New Security Update addresses "safe file" issue...

[ElDiabloConCaca]

Get it while it's hot in Software Update (or download it manually, but what fun is that?).

http://docs.info.apple.com/article.html?artnum=303382

Now all those people bitching about how insecure Mac OS X is can shut their mouths. Those "proofs of concept" existed for what -- barely a week? -- and now Apple has patched it.

Dearest Crackers: next time be a little more creative with your exploits. Copying and pasting a JPEG icon on a UNIX executable has got to be the most juvenile attempt at an exploitation. Why don't y'all learn to REALLY write code instead of being crappy little script kiddies?

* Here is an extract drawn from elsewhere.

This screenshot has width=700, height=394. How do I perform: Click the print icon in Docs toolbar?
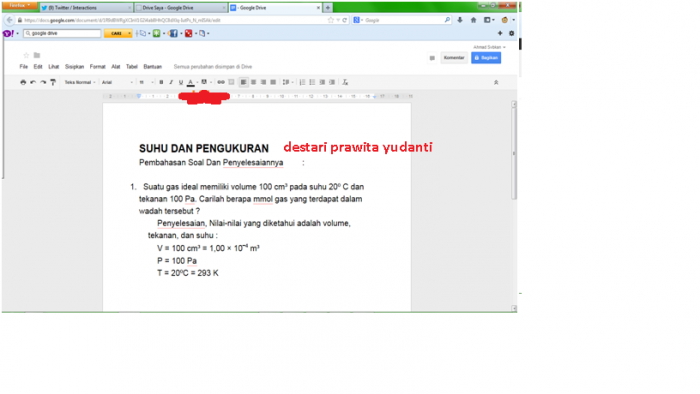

Go spread FUD somewhere else and just let us Mac users enjoy our Macs.

[Satcomer]

Does it really help with the shell scripts from a browser?

[fryke]

ElDiablo: It wasn't the script kiddies who did that JPEG thing. It was a demo to show how _easily_ one could trick a user into double-clicking a file he or she doesn't know. Most Mac users have _no_ idea about these things, mainly because there never _were_ any real security threats on Mac OS X. And as such a demo, cloaking the file as a JPG was the right thing to do in my opinion.

There's no need to gloat now, either, I think. Sure: These holes have been filled. (Have they? Or will heise.de release a news blurb tomorrow about how this only fixes half of it?) But the past few weeks have clearly shown that if there _is_ enough energy in the world of script-kiddies etc., the Mac platform _could_ be targetted from time to time. And I think the more we gloat, the more envious people might become and start doing _just_ what you urged them to: To attack us with the real stuff. And we _don't_ want that. In my opinion.

[ElDiabloConCaca]

Did y'all even read the link?

Quote:

CVE-ID: CVE-2006-0394

Available for: Mac OS X v10.3.9, Mac OS X Server v10.3.9, Mac OS X v10.4.5, Mac OS X Server v10.4.5

Impact: Viewing a malicious web site may result in arbitrary code execution

Description: It is possible to construct a file which appears to be a safe file type, such as an image or movie, but is actually an application. When the "Open `safe' files after downloading" option is enabled in Safari's General preferences, visiting a malicious web site may result in the automatic download and execution of such a file. A proof-of-concept has been detected on public web sites that demonstrates the automatic execution of shell scripts. This update addresses the issue by performing additional download validation so that the user is warned (in Mac OS X v10.4.5) or the download is not automatically opened (in Mac OS X v10.3.9).

[fryke]

Erh... Yes?

[scruffy]

Have a look over the full description of the security update. Look at the CVE numbers - notice how many of them are from 2005? Throw the CVE ID into google, and you can find out more.

Just for example, the PHP vulnerabilities are from October to November 2005. That's a 3-4 month window of vulnerability. Every other OS vendor out there had patches out in a matter of days, but Apple took months. That is just plain unacceptable.

[JetwingX]

iChat. A malicious application named Leap.A that attempts to propagate using iChat has been detected. With this update for Mac OS X v10.4.5 and Mac OS X Server v10.4.5, iChat now uses Download Validation to warn of unknown or unsafe file types during file transfers.

[easterhay]

Switcher question here: Isn't the solution just for me to disable the "Open `safe' files after downloading" option in my prefs? That's what I've done, anyway.
And I agree with Fryke - it's one thing to taunt your Windozer mates down the pub about all the malware they keep getting clobbered with, another altogether to lay down the gauntlet to the script-bunnies. I for one am still luxuriating in the newfound security and peace of OsX. I'd prefer to carry on a while longer if possible.